(The Center Square) — The federal government is goosing Pennsylvania’s solar energy footprint, sending $90 million to create the largest solar project in the state on reclaimed mine land.
The project, in Clearfield County, will be almost twice as big as the large solar project in operation, estimated to produce more than 400 megawatts of electricity, enough to power about 70,000 homes.
“Tens of millions of dollars” will flow into Goshen and Girard Townships, said Matt Birchby, president of Swift Current Energy, whose Mineral Basin Solar Power subsidiary was awarded the money from the Department of Energy.
The company also promised $200,000 annual donations into community funds for Clearfield County “to support local projects and initiatives.”
“This project will increase regional access to clean energy and fill a critical electricity-generation gap following the closure of the Homer City coal plant,” a Department of Energy press release said. “The project expects to create more than 750 construction jobs and six operations jobs, while providing $1.1 million in annual tax revenue to Goshen and Girard townships, Clearfield County and the Clearfield County School District.”
The solar installation is one of five projects on former mine lands set to get $475 million from the federal government, and one of three in Appalachia. Bell County, Kentucky will get $81 million for a pumped-storage hydroelectric facility and Nicholas County, West Virginia will get $129 million for a 250 megawatt solar project.
Federal interest has pivoted to reusing some of those sites because they can save clearing a new site and speed along the process.
“Developing clean energy projects on mine land provides an attractive economic alternative to using undisturbed natural and agricultural land,” the press release said. “Mine land is often located near critical infrastructure that makes it suitable for clean energy development…Projects ultimately selected for award have the potential to be replicated and scaled on the millions of acres of current and former U.S. mine land.”
On its website, Mineral Basin Solar Power argued Clearfield County’s former mines are an “unparalleled opportunity to repurpose the land for solar development” and promised “long-term partnerships” with schools and local groups. The company also said it would partner with an organization “to invest in economic and community development, with a focus on workforce development in disadvantaged communities.”
Birchby argued that the mining land conversions are a template for future projects and could boost workforce investment.
“(The project) will also accelerate the investment opportunities for the workforce and members of the Northern Appalachian community,” he said.
Birchby noted that Mineral Basin plans to partner with Clearfield County Community Technical Center and Penn State University, as well as the local development agency Clearly Ahead
and a “24-county regional scholarship fund.”
But those partnerships will require scrutiny to ensure gains are made. Other attempts to retrain workers haven’t delivered.
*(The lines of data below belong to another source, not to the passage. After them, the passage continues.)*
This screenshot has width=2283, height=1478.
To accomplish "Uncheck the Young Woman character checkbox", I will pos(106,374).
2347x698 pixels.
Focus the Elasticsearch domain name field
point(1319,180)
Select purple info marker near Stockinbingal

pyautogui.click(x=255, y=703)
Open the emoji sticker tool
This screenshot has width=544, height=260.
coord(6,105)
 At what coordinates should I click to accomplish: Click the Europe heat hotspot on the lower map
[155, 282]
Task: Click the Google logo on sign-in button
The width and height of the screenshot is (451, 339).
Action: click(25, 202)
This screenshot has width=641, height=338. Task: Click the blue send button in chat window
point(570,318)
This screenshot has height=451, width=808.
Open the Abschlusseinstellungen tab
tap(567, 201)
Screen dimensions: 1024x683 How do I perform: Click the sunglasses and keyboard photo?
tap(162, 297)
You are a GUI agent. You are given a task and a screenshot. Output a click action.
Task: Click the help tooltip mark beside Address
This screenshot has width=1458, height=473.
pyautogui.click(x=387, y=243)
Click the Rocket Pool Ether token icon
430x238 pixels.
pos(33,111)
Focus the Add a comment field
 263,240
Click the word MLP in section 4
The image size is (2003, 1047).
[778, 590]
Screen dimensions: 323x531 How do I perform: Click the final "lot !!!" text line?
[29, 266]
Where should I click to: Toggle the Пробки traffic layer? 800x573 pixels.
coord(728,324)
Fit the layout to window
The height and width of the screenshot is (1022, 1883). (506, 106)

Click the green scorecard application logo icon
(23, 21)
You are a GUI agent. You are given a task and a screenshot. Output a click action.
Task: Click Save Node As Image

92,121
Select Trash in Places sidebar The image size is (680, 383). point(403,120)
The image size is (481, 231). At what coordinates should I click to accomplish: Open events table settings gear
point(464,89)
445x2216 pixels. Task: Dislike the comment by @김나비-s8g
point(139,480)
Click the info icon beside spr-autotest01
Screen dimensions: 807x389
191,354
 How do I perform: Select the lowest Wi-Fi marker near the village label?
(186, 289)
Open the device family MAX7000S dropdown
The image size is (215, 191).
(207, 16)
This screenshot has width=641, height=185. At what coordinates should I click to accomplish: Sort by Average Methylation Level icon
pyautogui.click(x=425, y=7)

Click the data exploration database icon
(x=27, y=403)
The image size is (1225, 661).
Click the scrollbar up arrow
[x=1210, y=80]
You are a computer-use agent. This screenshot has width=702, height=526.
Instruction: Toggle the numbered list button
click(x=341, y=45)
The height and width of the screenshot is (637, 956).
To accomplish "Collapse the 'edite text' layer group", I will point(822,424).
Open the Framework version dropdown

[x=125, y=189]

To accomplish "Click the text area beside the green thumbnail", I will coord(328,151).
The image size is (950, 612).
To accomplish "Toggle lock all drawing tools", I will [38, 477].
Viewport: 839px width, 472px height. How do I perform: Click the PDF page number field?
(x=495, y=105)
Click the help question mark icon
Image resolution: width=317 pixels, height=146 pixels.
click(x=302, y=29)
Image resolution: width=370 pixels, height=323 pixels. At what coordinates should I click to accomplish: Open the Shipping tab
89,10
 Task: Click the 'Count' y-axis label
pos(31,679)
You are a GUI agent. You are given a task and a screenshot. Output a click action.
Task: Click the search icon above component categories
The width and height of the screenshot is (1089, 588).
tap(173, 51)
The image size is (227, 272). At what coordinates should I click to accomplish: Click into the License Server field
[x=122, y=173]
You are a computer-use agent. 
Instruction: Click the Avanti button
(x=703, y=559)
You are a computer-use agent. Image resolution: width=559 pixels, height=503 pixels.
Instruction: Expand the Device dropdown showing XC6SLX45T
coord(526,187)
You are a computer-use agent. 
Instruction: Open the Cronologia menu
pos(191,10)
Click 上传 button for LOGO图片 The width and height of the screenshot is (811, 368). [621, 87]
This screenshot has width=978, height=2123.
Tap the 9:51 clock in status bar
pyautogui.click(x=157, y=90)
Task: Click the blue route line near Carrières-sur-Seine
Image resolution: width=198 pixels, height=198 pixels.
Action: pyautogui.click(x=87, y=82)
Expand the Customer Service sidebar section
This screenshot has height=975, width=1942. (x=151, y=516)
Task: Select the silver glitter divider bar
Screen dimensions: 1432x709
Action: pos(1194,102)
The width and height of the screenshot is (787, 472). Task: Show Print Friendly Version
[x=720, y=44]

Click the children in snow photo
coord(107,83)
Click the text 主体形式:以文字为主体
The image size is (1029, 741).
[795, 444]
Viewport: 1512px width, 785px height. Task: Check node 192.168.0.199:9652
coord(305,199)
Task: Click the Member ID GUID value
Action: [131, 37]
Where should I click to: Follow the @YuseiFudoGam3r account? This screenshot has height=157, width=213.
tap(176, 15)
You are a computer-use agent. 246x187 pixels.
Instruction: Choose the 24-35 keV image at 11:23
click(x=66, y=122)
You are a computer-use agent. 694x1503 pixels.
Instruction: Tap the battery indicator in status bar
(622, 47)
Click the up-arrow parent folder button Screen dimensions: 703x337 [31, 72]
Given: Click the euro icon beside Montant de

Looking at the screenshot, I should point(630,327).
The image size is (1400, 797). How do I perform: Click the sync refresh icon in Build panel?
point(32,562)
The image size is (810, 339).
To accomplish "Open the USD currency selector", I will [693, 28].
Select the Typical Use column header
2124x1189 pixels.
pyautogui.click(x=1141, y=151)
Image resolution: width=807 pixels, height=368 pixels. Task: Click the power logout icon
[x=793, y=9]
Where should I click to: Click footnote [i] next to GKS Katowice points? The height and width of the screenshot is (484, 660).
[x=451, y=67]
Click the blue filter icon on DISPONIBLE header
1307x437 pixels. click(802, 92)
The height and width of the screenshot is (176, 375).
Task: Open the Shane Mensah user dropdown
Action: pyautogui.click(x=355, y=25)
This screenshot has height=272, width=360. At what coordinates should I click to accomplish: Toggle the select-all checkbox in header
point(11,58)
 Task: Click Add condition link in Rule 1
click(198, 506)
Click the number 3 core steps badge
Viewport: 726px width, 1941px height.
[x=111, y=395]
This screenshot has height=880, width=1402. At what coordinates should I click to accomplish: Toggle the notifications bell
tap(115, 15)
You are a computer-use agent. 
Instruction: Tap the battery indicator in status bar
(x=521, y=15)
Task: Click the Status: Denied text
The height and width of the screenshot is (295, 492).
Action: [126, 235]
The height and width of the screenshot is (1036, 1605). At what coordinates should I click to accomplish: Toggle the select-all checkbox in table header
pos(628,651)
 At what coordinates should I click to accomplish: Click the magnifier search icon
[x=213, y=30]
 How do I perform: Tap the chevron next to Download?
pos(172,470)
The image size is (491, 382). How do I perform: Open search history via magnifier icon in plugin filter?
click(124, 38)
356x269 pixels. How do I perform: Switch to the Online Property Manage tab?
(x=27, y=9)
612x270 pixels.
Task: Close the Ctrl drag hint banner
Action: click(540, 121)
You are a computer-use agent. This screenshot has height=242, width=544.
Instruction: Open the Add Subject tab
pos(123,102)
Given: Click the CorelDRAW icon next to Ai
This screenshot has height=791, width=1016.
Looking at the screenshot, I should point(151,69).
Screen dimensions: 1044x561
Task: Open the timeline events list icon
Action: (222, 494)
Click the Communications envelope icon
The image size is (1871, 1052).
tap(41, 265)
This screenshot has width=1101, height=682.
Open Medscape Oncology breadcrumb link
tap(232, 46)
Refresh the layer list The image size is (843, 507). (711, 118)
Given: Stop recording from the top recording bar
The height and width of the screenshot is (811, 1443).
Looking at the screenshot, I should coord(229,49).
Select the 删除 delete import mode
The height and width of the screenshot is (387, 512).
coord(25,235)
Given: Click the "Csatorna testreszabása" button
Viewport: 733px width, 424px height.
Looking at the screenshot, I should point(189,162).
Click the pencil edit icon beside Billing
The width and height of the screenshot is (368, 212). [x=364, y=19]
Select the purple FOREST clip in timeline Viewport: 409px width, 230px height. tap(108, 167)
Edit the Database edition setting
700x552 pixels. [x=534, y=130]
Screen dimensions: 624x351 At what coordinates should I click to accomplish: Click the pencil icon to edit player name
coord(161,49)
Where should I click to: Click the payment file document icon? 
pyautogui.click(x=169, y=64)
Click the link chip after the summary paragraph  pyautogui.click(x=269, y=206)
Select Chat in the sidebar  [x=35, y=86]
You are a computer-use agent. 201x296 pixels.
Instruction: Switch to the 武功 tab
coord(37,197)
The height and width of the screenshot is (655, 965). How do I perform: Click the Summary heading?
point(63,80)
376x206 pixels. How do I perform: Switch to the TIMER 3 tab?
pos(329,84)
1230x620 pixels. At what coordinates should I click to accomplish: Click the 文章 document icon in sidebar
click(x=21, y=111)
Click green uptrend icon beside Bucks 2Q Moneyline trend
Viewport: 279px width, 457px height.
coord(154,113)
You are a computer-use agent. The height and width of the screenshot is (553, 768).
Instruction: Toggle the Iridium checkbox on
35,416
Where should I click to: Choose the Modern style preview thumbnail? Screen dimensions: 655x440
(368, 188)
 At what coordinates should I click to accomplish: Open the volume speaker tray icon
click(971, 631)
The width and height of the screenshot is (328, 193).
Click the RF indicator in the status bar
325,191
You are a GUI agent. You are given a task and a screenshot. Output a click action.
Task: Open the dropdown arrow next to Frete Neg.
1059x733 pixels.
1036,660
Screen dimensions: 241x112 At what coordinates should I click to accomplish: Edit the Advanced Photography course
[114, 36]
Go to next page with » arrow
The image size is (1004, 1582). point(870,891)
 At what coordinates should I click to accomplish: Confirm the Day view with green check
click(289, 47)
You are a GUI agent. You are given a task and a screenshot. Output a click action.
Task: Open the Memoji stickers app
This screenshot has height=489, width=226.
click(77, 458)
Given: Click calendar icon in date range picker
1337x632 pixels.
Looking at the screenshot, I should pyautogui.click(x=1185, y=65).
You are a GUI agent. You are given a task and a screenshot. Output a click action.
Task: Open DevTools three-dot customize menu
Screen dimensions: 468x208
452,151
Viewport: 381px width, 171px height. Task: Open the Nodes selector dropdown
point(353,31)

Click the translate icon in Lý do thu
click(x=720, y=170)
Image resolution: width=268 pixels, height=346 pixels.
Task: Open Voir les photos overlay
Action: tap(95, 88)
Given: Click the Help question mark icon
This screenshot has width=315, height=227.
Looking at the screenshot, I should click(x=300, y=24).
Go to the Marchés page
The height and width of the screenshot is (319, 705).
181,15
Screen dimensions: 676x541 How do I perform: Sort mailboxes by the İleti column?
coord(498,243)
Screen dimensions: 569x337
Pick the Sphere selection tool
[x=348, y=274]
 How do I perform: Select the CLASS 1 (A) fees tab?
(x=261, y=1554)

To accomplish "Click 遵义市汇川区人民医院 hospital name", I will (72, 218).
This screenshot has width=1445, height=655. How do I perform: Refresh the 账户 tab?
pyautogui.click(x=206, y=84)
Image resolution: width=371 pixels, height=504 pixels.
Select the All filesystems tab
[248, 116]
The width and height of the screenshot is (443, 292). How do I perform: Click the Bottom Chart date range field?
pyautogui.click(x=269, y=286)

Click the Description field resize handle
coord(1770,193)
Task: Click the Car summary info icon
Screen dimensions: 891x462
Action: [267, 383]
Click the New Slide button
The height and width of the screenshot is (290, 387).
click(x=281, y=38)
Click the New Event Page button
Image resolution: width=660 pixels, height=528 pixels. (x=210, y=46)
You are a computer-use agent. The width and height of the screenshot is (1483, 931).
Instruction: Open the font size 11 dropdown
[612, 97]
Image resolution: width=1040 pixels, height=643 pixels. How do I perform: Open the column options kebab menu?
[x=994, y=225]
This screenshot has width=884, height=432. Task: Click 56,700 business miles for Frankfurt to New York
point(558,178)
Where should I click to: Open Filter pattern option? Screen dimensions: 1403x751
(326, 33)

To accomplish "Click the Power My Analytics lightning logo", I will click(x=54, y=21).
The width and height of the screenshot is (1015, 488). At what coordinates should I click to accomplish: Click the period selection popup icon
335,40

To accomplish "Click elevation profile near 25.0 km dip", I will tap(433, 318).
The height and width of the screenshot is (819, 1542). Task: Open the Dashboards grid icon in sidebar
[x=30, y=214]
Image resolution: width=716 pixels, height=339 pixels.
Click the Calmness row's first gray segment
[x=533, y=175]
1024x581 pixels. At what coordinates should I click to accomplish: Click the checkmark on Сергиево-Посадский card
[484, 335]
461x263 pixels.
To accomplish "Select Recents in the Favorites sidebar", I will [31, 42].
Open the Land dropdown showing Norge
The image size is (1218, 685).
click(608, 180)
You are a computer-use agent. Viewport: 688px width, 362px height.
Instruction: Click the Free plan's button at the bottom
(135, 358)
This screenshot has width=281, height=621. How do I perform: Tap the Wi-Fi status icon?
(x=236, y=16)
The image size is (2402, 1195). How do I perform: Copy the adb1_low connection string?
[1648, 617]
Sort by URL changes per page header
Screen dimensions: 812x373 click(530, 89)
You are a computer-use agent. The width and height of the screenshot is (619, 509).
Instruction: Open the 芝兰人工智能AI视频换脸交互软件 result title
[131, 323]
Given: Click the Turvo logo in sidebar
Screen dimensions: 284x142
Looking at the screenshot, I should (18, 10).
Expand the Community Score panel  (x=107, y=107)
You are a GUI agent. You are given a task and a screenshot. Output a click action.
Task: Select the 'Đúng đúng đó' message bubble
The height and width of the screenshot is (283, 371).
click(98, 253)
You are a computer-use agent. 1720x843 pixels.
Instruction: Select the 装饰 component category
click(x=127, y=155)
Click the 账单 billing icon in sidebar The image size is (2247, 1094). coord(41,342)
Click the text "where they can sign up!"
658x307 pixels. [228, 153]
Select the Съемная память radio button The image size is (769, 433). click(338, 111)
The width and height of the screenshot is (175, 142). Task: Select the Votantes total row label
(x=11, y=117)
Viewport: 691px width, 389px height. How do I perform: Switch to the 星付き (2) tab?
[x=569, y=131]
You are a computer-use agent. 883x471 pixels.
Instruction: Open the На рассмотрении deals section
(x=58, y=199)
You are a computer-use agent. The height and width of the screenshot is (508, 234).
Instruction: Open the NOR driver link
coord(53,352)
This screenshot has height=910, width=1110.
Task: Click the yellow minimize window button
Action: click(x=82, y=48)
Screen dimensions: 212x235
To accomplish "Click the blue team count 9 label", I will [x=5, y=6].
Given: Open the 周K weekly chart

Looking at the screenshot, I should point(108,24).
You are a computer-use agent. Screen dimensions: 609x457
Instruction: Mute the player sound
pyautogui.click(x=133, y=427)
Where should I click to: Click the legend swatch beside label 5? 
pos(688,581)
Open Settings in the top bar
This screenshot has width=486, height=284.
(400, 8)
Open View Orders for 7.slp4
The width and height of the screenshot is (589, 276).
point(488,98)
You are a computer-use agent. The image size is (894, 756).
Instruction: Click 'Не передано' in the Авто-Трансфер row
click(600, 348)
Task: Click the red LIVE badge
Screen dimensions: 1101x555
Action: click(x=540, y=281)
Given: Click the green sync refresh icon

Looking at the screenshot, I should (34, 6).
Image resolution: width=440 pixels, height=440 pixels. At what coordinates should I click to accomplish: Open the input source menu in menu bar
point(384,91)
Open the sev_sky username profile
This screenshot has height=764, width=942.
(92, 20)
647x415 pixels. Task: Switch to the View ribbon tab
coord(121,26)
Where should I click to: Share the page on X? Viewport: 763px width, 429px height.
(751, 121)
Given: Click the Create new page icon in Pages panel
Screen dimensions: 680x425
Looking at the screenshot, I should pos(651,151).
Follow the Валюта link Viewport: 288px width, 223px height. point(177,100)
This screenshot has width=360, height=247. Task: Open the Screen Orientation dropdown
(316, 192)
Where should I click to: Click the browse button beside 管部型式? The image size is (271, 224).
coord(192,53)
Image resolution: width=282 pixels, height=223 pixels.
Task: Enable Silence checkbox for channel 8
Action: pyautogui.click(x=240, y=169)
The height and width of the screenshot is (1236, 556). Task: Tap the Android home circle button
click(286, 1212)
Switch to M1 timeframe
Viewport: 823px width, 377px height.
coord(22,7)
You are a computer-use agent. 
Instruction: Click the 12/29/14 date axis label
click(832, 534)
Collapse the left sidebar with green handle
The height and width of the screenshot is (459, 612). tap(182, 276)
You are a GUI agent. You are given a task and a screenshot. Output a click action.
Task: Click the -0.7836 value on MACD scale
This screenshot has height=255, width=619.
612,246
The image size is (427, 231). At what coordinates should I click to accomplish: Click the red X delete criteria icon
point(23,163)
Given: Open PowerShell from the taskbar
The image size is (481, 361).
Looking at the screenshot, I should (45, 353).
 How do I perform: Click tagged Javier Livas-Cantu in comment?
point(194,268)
A $4 million program to retrain out-of-work coal miners, funded with state and federal cash, went nowhere due to bureaucratic delays and state rules.
Federal officials acknowledged failures in the past, but say that this time, things are different.
The Inflation Reduction Act and the Infrastructure Investment and Jobs Act requires groups that receive federal money to lay out a community benefits plan, said David Turk, deputy secretary of the Department of Energy.
The way the feds want to add benefits and job training now is through engaging with local leaders, colleges, and apprentice programs “to make sure that we’re doing this the right way,” he said, and learn from local expertise.
“That’s not something that has been done historically, but that is a major, major part of how we’re doing all of this funding,” Turk said.
Making sure the Departments of Energy, Labor, and Commerce, the EPA, and Treasury are all on the same page too, is part of the federal effort.
“There really is an unprecedented effort over the last three years in bringing different agencies together,” said Brian Anderson, executive director of the Interagency Working Group on Coal and Power Plant Communities and Economic Revitalization. “We have a rapid response team that brings all those agencies together — 11 agencies specifically — to focus on every component of that workforce job supply chain, and the key is we have to have investments, there has to be jobs to train workers for.”
He characterized past efforts as failing to align jobs and worker training.
“That’s what we think has been missing in the past: Connecting the exact investment — the job opportunity — and then the workforce training,” Anderson said.